L'éclipse à 1 h. 9 (ciel couvert). L'éclipse à 1 h. 15 (ciel dégagé).

Boulevard des Italiens, sur un toit: le photographe
Gerschell prenant les deux images de l'éclipse.

Observation du phénomène réfléchi dans un seau.

Les agents en observation. A travers son parapluie.

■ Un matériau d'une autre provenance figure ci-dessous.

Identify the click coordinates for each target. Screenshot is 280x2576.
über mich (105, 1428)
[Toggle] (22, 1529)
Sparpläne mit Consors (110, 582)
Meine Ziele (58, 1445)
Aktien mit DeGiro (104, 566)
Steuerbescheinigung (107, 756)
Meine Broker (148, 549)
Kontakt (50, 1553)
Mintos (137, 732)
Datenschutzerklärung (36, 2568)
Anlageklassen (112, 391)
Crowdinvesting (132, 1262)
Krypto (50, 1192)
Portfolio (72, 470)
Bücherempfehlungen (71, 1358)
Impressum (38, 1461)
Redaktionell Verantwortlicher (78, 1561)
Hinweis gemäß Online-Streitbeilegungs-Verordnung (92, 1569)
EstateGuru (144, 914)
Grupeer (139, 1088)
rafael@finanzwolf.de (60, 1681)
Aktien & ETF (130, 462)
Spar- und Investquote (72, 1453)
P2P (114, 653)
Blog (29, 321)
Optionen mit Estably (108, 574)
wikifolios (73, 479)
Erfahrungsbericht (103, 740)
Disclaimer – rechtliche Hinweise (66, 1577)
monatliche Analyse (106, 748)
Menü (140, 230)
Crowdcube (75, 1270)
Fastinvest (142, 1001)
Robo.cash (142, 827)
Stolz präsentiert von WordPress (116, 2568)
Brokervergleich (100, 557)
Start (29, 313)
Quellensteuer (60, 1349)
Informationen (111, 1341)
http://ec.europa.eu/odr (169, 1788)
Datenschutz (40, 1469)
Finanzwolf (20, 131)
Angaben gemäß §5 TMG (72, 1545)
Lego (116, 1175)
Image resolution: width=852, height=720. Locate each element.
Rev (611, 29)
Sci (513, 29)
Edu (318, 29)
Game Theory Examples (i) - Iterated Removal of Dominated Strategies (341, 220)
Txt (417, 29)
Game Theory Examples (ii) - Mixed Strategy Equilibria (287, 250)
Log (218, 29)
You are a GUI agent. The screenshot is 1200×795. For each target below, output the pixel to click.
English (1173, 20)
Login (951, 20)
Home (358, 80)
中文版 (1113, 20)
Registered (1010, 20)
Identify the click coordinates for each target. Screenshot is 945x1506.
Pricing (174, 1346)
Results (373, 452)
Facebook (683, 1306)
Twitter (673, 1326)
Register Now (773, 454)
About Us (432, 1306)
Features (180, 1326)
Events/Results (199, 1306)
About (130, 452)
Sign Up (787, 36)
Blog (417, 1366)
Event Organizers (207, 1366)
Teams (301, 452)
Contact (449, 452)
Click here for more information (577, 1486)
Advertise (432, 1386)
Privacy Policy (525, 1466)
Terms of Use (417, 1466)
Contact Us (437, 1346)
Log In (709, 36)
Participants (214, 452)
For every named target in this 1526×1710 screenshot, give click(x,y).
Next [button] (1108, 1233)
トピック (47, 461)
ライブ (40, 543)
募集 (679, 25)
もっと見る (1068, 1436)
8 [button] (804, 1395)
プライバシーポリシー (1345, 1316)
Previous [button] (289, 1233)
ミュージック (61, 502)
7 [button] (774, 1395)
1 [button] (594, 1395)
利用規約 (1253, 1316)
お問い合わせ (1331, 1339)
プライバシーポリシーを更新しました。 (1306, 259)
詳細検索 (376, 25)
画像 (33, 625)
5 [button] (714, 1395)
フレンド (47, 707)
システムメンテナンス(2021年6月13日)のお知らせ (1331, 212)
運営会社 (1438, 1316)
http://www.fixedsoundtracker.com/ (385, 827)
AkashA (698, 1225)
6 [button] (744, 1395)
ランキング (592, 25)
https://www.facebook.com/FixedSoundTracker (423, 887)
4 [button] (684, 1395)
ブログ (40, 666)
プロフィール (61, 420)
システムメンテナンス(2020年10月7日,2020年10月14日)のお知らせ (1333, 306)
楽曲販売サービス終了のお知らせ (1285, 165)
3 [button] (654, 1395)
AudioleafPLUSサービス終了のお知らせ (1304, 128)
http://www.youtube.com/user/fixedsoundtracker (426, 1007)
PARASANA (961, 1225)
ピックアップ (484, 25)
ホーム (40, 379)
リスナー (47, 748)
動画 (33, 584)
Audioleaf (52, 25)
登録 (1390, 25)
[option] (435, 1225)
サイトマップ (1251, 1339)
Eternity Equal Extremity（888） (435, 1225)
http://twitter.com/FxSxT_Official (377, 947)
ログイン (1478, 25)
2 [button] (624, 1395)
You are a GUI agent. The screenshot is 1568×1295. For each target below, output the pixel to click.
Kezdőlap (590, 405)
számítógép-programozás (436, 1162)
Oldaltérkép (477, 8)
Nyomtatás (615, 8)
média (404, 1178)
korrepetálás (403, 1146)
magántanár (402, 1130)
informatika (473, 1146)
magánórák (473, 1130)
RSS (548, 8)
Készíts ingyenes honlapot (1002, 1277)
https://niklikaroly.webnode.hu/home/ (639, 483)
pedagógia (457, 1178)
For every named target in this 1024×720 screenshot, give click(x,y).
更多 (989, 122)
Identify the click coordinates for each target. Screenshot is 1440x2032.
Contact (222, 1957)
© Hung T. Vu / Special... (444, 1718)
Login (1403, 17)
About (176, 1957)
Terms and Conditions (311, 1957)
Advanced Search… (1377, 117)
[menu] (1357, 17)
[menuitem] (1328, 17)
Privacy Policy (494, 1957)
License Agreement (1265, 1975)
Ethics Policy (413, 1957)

Les photographies scientifiques prises par les astronomes en Espagne ou en Tunisie, dans les régions de l'éclipse totale, n'ont pu nous parvenir encore. Mais nous pouvons du moins enregistrer, dès cette semaine, le succès de curiosité qu'a obtenu à Paris même l'éclipse partielle, dont toute la France a dû se contenter. C'était à l'heure du déjeuner, et les quartiers ouvriers, avec le va-et-vient qui les anime à ce moment, comme les boulevards et les rues du centre, où les flâneurs semblaient s'être donné rendez-vous avec les employés et les «midinettes» échappées de leurs, ateliers, ont présenté le spectacle le plus original. Les nuages s'étant écartés à la minute voulue, vers une heure, chacun cherchait à voir de son mieux le phénomène à sa façon, d'après les recettes de son journal, qui à travers de vieux clichés photographiques ou des verres fumés à la flamme d'une bougie et qui noircissaient les doigts, qui par des trous d'épingle percés au fond de son chapeau ou au travers d'une feuille de carton, tel fantaisiste ingénieux enfin à travers l'étoffe mince de son parapluie. Dans les restaurants soudain vidés, les tables demeuraient désertes. Mille petites scènes amusantes s'offraient, le long du trottoir, à l'observateur. Ce sont quelques-unes d'entre elles que L'Illustration, grâce à l'ubiquité et à la rapidité de ses services photographiques, peut offrir ici à ses lecteurs.

Contre la balustrade du Métro, place de l'Opéra. Les balcons de la mode, rue de la Paix.